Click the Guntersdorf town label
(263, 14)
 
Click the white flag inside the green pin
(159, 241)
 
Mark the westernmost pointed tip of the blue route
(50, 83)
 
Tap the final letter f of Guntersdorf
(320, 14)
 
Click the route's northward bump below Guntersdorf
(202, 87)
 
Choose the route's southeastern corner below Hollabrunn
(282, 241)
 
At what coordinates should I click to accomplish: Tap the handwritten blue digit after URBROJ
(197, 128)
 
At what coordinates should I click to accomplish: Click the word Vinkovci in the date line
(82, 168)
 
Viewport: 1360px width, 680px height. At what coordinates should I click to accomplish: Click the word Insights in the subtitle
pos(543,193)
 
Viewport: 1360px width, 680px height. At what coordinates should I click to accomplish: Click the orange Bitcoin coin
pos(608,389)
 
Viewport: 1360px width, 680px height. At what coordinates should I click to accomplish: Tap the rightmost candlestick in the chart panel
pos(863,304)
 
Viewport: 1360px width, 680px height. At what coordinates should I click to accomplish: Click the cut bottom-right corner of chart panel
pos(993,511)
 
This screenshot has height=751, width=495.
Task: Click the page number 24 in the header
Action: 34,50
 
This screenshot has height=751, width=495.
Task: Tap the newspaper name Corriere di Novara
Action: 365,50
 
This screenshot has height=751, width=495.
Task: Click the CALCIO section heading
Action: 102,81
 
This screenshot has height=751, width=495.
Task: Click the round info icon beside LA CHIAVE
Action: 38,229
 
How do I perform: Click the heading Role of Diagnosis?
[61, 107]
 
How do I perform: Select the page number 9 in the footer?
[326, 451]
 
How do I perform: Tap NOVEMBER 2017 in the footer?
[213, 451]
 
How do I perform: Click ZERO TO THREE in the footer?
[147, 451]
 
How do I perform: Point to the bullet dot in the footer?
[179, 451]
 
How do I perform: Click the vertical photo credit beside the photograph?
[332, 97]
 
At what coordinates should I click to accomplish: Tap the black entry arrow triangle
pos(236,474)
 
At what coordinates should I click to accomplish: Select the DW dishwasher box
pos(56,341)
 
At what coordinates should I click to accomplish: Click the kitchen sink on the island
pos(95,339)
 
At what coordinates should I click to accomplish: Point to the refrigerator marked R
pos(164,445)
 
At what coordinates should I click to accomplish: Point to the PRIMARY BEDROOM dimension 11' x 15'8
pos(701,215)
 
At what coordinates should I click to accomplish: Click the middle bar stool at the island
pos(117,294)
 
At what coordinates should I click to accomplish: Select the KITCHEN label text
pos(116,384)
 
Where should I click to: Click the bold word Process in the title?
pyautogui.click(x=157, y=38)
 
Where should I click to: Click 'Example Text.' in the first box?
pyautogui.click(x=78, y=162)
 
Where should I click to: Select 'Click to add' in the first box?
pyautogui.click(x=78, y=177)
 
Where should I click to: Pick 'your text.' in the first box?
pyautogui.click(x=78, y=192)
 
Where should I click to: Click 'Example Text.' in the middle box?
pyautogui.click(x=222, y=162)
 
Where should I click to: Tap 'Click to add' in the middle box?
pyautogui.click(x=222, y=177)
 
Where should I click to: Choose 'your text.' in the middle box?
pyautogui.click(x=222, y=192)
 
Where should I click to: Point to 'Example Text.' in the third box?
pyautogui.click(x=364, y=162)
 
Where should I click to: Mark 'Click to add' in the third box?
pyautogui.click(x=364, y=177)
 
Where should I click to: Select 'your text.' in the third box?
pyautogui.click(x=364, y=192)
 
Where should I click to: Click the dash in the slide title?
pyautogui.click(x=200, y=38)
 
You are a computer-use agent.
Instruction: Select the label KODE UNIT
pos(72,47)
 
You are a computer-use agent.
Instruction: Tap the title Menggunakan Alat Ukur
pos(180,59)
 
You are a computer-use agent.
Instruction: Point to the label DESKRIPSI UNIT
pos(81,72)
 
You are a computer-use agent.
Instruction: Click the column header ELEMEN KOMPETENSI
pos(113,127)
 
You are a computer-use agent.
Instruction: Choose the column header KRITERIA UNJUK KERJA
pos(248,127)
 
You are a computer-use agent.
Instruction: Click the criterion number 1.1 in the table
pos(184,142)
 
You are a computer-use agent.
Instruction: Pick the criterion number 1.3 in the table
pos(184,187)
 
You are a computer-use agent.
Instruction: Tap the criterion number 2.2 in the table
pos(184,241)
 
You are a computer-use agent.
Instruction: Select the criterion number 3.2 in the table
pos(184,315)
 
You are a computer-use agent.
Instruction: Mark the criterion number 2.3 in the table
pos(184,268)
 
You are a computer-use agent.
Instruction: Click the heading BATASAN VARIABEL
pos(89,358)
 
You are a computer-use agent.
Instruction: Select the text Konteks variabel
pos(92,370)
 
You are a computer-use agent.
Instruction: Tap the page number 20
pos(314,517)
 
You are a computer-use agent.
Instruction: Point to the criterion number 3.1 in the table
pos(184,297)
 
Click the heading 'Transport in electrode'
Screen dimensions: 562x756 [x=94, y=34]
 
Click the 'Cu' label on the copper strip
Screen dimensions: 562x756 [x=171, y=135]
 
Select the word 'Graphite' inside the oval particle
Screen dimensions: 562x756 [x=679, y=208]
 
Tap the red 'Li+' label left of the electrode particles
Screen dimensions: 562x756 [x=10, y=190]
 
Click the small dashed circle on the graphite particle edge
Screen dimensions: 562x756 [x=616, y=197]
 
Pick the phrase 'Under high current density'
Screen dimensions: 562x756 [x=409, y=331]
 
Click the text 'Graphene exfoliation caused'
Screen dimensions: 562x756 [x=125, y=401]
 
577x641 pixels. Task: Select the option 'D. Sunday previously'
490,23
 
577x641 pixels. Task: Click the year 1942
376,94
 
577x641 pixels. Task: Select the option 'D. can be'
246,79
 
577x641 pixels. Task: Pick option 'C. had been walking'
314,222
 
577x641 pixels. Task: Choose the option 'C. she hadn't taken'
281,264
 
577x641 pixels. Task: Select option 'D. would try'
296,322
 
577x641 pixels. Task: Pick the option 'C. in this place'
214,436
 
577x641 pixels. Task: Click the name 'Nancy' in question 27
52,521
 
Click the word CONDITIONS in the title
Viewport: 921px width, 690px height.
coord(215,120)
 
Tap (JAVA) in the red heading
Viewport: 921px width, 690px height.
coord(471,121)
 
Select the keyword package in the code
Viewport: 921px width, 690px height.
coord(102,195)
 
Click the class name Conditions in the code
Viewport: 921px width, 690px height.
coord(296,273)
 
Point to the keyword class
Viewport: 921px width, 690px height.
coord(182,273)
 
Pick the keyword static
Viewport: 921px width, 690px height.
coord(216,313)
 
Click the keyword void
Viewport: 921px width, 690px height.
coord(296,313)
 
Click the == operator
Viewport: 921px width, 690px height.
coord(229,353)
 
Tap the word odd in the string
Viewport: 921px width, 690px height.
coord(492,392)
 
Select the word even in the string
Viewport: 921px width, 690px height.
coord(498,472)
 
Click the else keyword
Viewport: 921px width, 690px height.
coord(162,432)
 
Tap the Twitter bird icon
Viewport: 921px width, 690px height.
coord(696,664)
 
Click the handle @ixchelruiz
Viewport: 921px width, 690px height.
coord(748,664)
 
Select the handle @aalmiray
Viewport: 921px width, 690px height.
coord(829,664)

========

**What you need to do**
Could you swap every "Viewport" in the records above for "Window" and write all the records out again with nothing else changed?

**Solution below**
Click the Guntersdorf town label
(263, 14)
 
Click the white flag inside the green pin
(159, 241)
 
Mark the westernmost pointed tip of the blue route
(50, 83)
 
Tap the final letter f of Guntersdorf
(320, 14)
 
Click the route's northward bump below Guntersdorf
(202, 87)
 
Choose the route's southeastern corner below Hollabrunn
(282, 241)
 
At what coordinates should I click to accomplish: Tap the handwritten blue digit after URBROJ
(197, 128)
 
At what coordinates should I click to accomplish: Click the word Vinkovci in the date line
(82, 168)
 
Window: 1360px width, 680px height. At what coordinates should I click to accomplish: Click the word Insights in the subtitle
pos(543,193)
 
Window: 1360px width, 680px height. At what coordinates should I click to accomplish: Click the orange Bitcoin coin
pos(608,389)
 
Window: 1360px width, 680px height. At what coordinates should I click to accomplish: Tap the rightmost candlestick in the chart panel
pos(863,304)
 
Window: 1360px width, 680px height. At what coordinates should I click to accomplish: Click the cut bottom-right corner of chart panel
pos(993,511)
 
This screenshot has height=751, width=495.
Task: Click the page number 24 in the header
Action: 34,50
 
This screenshot has height=751, width=495.
Task: Tap the newspaper name Corriere di Novara
Action: 365,50
 
This screenshot has height=751, width=495.
Task: Click the CALCIO section heading
Action: 102,81
 
This screenshot has height=751, width=495.
Task: Click the round info icon beside LA CHIAVE
Action: 38,229
 
How do I perform: Click the heading Role of Diagnosis?
[61, 107]
 
How do I perform: Select the page number 9 in the footer?
[326, 451]
 
How do I perform: Tap NOVEMBER 2017 in the footer?
[213, 451]
 
How do I perform: Click ZERO TO THREE in the footer?
[147, 451]
 
How do I perform: Point to the bullet dot in the footer?
[179, 451]
 
How do I perform: Click the vertical photo credit beside the photograph?
[332, 97]
 
At what coordinates should I click to accomplish: Tap the black entry arrow triangle
pos(236,474)
 
At what coordinates should I click to accomplish: Select the DW dishwasher box
pos(56,341)
 
At what coordinates should I click to accomplish: Click the kitchen sink on the island
pos(95,339)
 
At what coordinates should I click to accomplish: Point to the refrigerator marked R
pos(164,445)
 
At what coordinates should I click to accomplish: Point to the PRIMARY BEDROOM dimension 11' x 15'8
pos(701,215)
 
At what coordinates should I click to accomplish: Click the middle bar stool at the island
pos(117,294)
 
At what coordinates should I click to accomplish: Select the KITCHEN label text
pos(116,384)
 
Where should I click to: Click the bold word Process in the title?
pyautogui.click(x=157, y=38)
 
Where should I click to: Click 'Example Text.' in the first box?
pyautogui.click(x=78, y=162)
 
Where should I click to: Select 'Click to add' in the first box?
pyautogui.click(x=78, y=177)
 
Where should I click to: Pick 'your text.' in the first box?
pyautogui.click(x=78, y=192)
 
Where should I click to: Click 'Example Text.' in the middle box?
pyautogui.click(x=222, y=162)
 
Where should I click to: Tap 'Click to add' in the middle box?
pyautogui.click(x=222, y=177)
 
Where should I click to: Choose 'your text.' in the middle box?
pyautogui.click(x=222, y=192)
 
Where should I click to: Point to 'Example Text.' in the third box?
pyautogui.click(x=364, y=162)
 
Where should I click to: Mark 'Click to add' in the third box?
pyautogui.click(x=364, y=177)
 
Where should I click to: Select 'your text.' in the third box?
pyautogui.click(x=364, y=192)
 
Where should I click to: Click the dash in the slide title?
pyautogui.click(x=200, y=38)
 
You are a computer-use agent.
Instruction: Select the label KODE UNIT
pos(72,47)
 
You are a computer-use agent.
Instruction: Tap the title Menggunakan Alat Ukur
pos(180,59)
 
You are a computer-use agent.
Instruction: Point to the label DESKRIPSI UNIT
pos(81,72)
 
You are a computer-use agent.
Instruction: Click the column header ELEMEN KOMPETENSI
pos(113,127)
 
You are a computer-use agent.
Instruction: Choose the column header KRITERIA UNJUK KERJA
pos(248,127)
 
You are a computer-use agent.
Instruction: Click the criterion number 1.1 in the table
pos(184,142)
 
You are a computer-use agent.
Instruction: Pick the criterion number 1.3 in the table
pos(184,187)
 
You are a computer-use agent.
Instruction: Tap the criterion number 2.2 in the table
pos(184,241)
 
You are a computer-use agent.
Instruction: Select the criterion number 3.2 in the table
pos(184,315)
 
You are a computer-use agent.
Instruction: Mark the criterion number 2.3 in the table
pos(184,268)
 
You are a computer-use agent.
Instruction: Click the heading BATASAN VARIABEL
pos(89,358)
 
You are a computer-use agent.
Instruction: Select the text Konteks variabel
pos(92,370)
 
You are a computer-use agent.
Instruction: Tap the page number 20
pos(314,517)
 
You are a computer-use agent.
Instruction: Point to the criterion number 3.1 in the table
pos(184,297)
 
Click the heading 'Transport in electrode'
Screen dimensions: 562x756 [x=94, y=34]
 
Click the 'Cu' label on the copper strip
Screen dimensions: 562x756 [x=171, y=135]
 
Select the word 'Graphite' inside the oval particle
Screen dimensions: 562x756 [x=679, y=208]
 
Tap the red 'Li+' label left of the electrode particles
Screen dimensions: 562x756 [x=10, y=190]
 
Click the small dashed circle on the graphite particle edge
Screen dimensions: 562x756 [x=616, y=197]
 
Pick the phrase 'Under high current density'
Screen dimensions: 562x756 [x=409, y=331]
 
Click the text 'Graphene exfoliation caused'
Screen dimensions: 562x756 [x=125, y=401]
 
577x641 pixels. Task: Select the option 'D. Sunday previously'
490,23
 
577x641 pixels. Task: Click the year 1942
376,94
 
577x641 pixels. Task: Select the option 'D. can be'
246,79
 
577x641 pixels. Task: Pick option 'C. had been walking'
314,222
 
577x641 pixels. Task: Choose the option 'C. she hadn't taken'
281,264
 
577x641 pixels. Task: Select option 'D. would try'
296,322
 
577x641 pixels. Task: Pick the option 'C. in this place'
214,436
 
577x641 pixels. Task: Click the name 'Nancy' in question 27
52,521
 
Click the word CONDITIONS in the title
Window: 921px width, 690px height.
coord(215,120)
 
Tap (JAVA) in the red heading
Window: 921px width, 690px height.
coord(471,121)
 
Select the keyword package in the code
Window: 921px width, 690px height.
coord(102,195)
 
Click the class name Conditions in the code
Window: 921px width, 690px height.
coord(296,273)
 
Point to the keyword class
Window: 921px width, 690px height.
coord(182,273)
 
Pick the keyword static
Window: 921px width, 690px height.
coord(216,313)
 
Click the keyword void
Window: 921px width, 690px height.
coord(296,313)
 
Click the == operator
Window: 921px width, 690px height.
coord(229,353)
 
Tap the word odd in the string
Window: 921px width, 690px height.
coord(492,392)
 
Select the word even in the string
Window: 921px width, 690px height.
coord(498,472)
 
Click the else keyword
Window: 921px width, 690px height.
coord(162,432)
 
Tap the Twitter bird icon
Window: 921px width, 690px height.
coord(696,664)
 
Click the handle @ixchelruiz
Window: 921px width, 690px height.
coord(748,664)
 
Select the handle @aalmiray
Window: 921px width, 690px height.
coord(829,664)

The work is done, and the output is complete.